» What is asked: Name every variable that receives a value through an assignment in the code of the excerpt on comparing Poisson and exponential models.

» Excerpt:
A Poisson model gives probabilities for exact integer counts, while an exponential model gives continuous densities. Since densities aren't directly comparable to probabilities, we convert the exponential density into interval probabilities around each integer (e.g., [x−0.5, x+0.5)) to fairly compare it with the Poisson probabilities.

In [None]:
# Exponential MLE
S = sum_x - 0.5 * n
lambda_hat_exp = math.log(1.0 + n / S)

loglik_exp = -lambda_hat_exp * S + n * math.log(1 - math.exp(-lambda_hat_exp))

print("Exponential model (interval method):")
print("  λ̂ =", lambda_hat_exp)
print("  log-likelihood =", loglik_exp)

# Log-likelihood at λ̂ (Question 9)
log_factorials = sum(lgamma(int(x) + 1) for x in absences)

» Supplied entries:
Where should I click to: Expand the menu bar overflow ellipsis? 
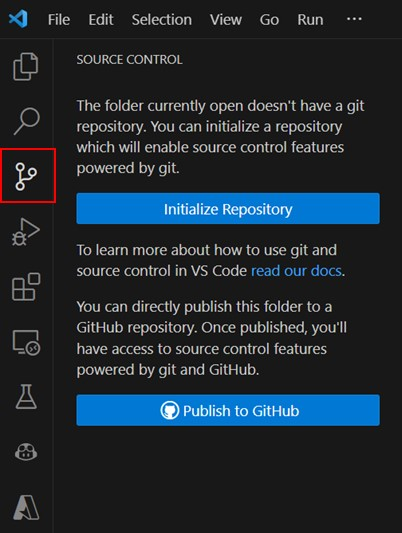pyautogui.click(x=354, y=19)
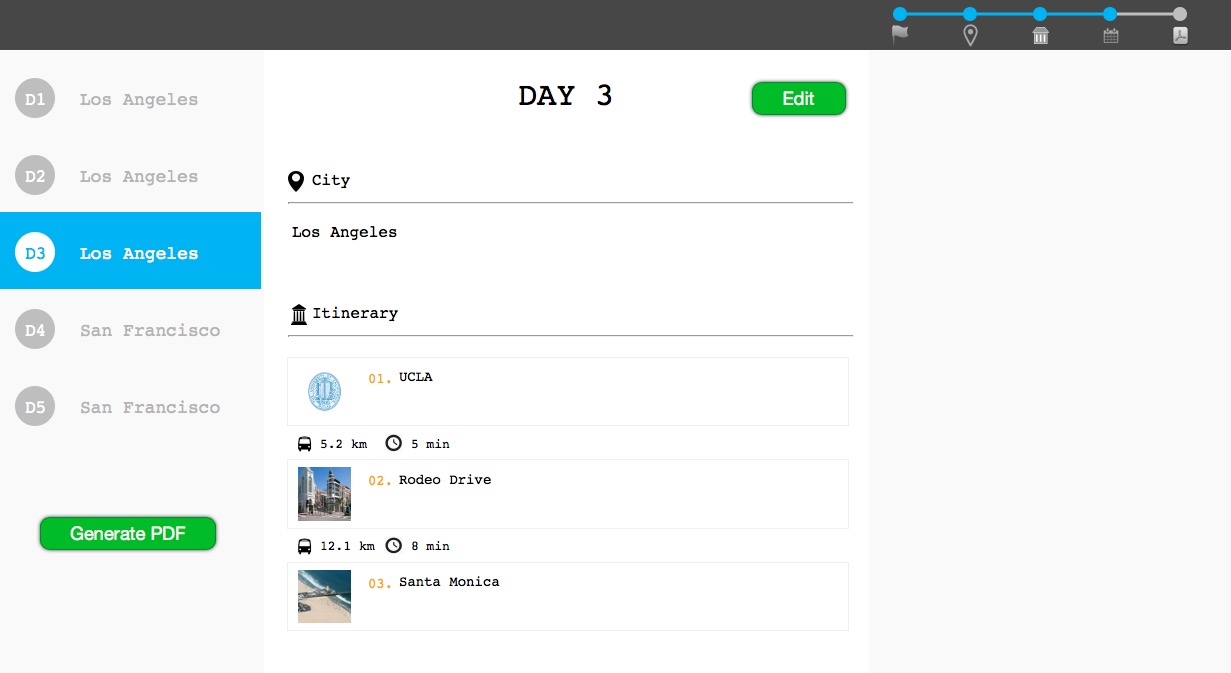Screen dimensions: 1231x673
Task: Click the PDF document step icon
Action: click(1180, 36)
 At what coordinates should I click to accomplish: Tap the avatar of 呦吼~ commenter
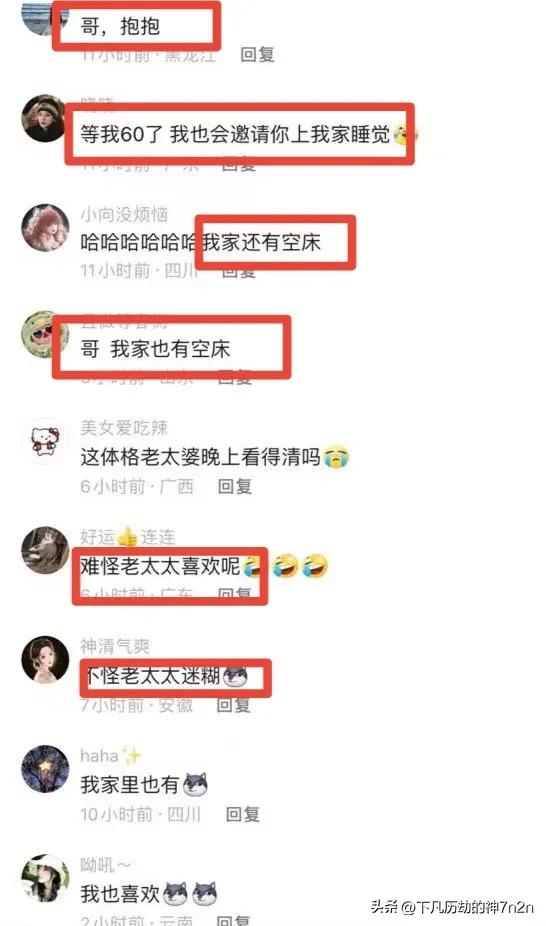45,878
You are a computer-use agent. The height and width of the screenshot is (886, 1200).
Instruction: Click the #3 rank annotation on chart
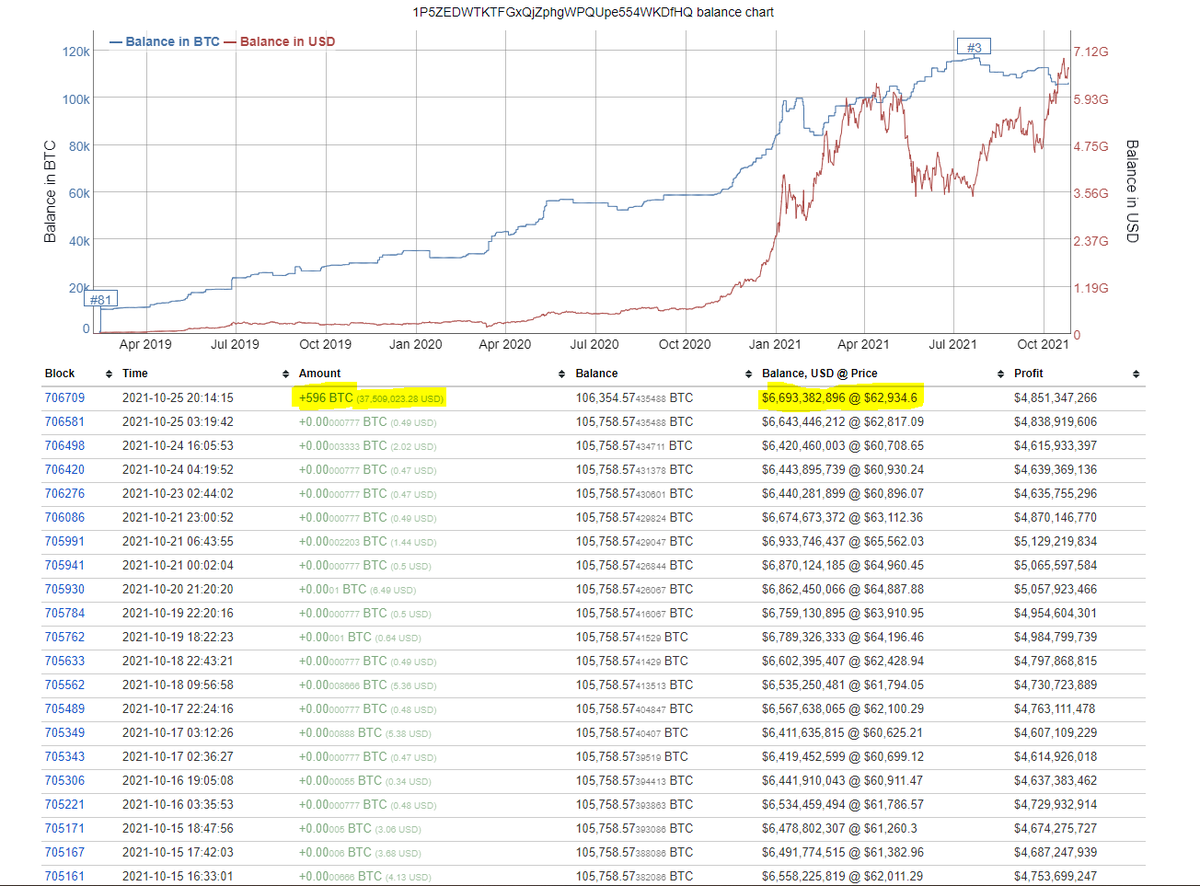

» Correct answer: S, lambda_hat_exp, loglik_exp, log_factorials